As a counterpoint to evil and in an almost embarrassing display of naivety there is Gertie (Daneel van der Walt), the neighbour who seeks refuge with the family on a night filled with foreboding. She brings a zany humour in to the room. Her loneliness has a quirky and touching quality to it. Van der Walt will be familiar to audiences from her role as Magenta in the Rocky Horror Show. She is the quintessential nosy neighbour and is as willing to share information as she is eager to gather it. Her description of the “freaks” in the circus brings them to life before your eyes and her obsession with physical fitness provides some of the more memorable comic moments of the evening.

Young Sonia Buqwana seems younger than her years and is a delight as Miem’s daughter, Meisie. The generic young woman embodies the burgeoning desires of youth and struggles to contain her sense of adventure. She is a victim of her mother’s bitterness and a broader social construct which seeks to discourage her ambitions and curtail her desires.

Periodically during the play a trapdoor opens in the ceiling. There is a ubiquitous malevolence about the presence in the roof. Never seen and only occasionally heard, his physical being is confirmed by the bucket of slops sent down on a rope. The stench evokes a visceral response in the cast so intense that one can’t help but react. So much is missing from the lives of these women: love, fulfilment and to some extent their dignity. They exist on the periphery of a society which sets the boundaries of their behaviour, tells them what and who they can desire and what they can aspire to.

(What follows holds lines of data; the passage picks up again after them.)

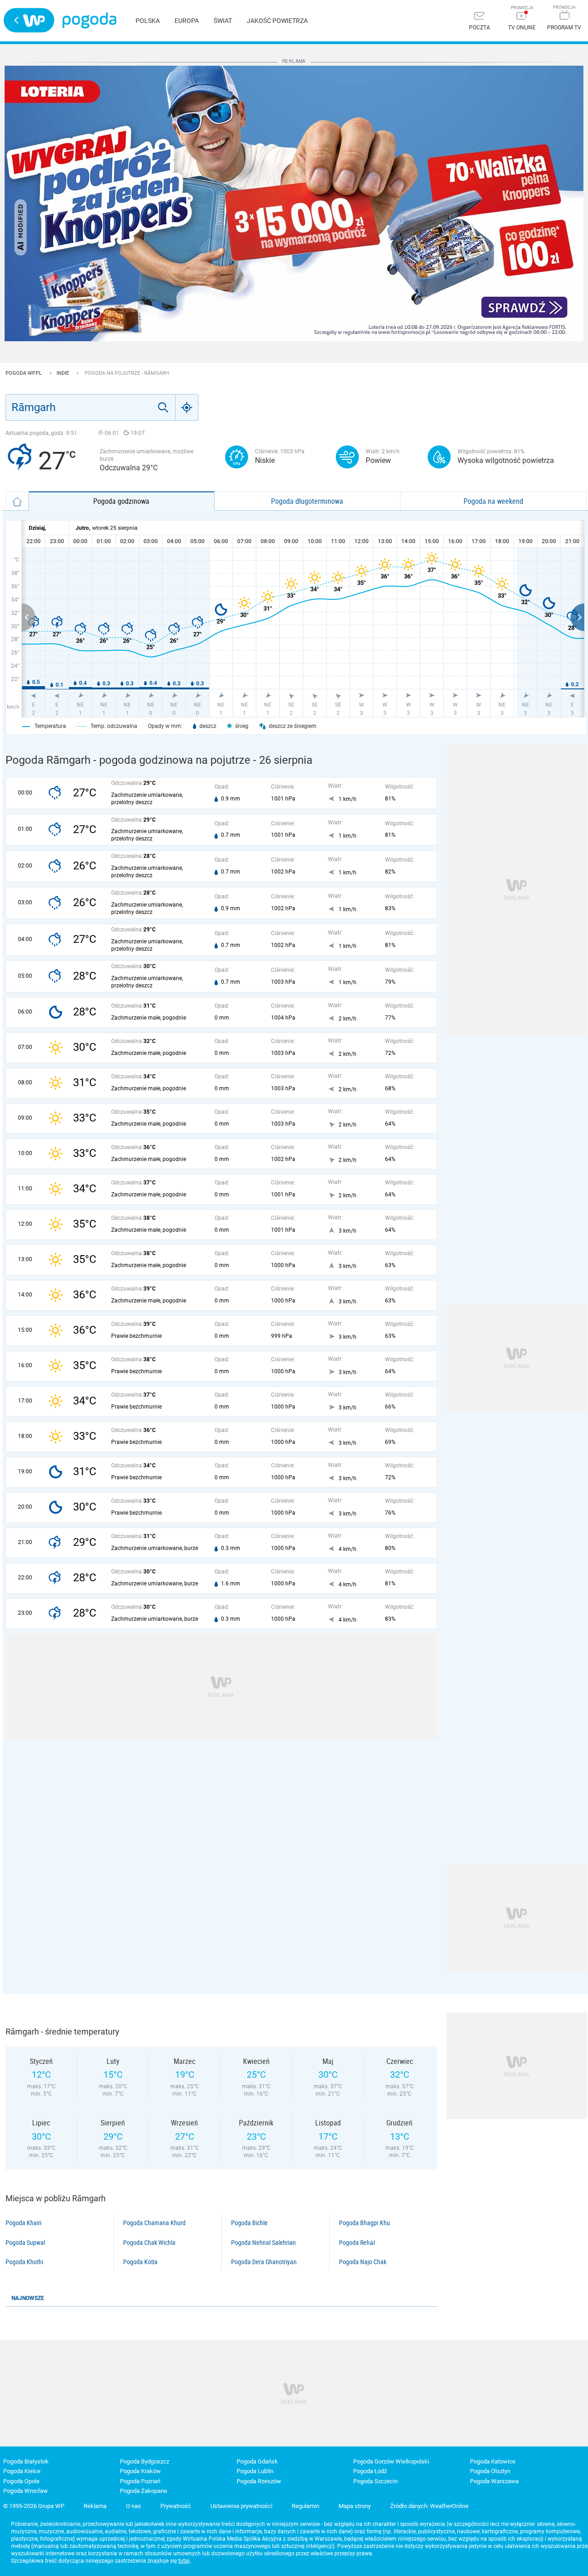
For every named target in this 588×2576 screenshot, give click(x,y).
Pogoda (89, 20)
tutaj (184, 2561)
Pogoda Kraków (140, 2471)
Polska (148, 20)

Kweyama has captured a pervasive underlying sense of fear so familiar to women. There is no clear and present danger and yet nobody is at ease and although the story has an intrinsically local feel to it, the sentiments are universal.

The clammy terror of the original script has been altered to convey a lingering, almost stifling sense of despair. Like the mist and the stench of the manure, it is omnipresent yet elusive, but most of all memorable.

You may check your locks a little more diligently when you return home, but with the knowledge that sometimes the greatest evil enters the door as an invited guest.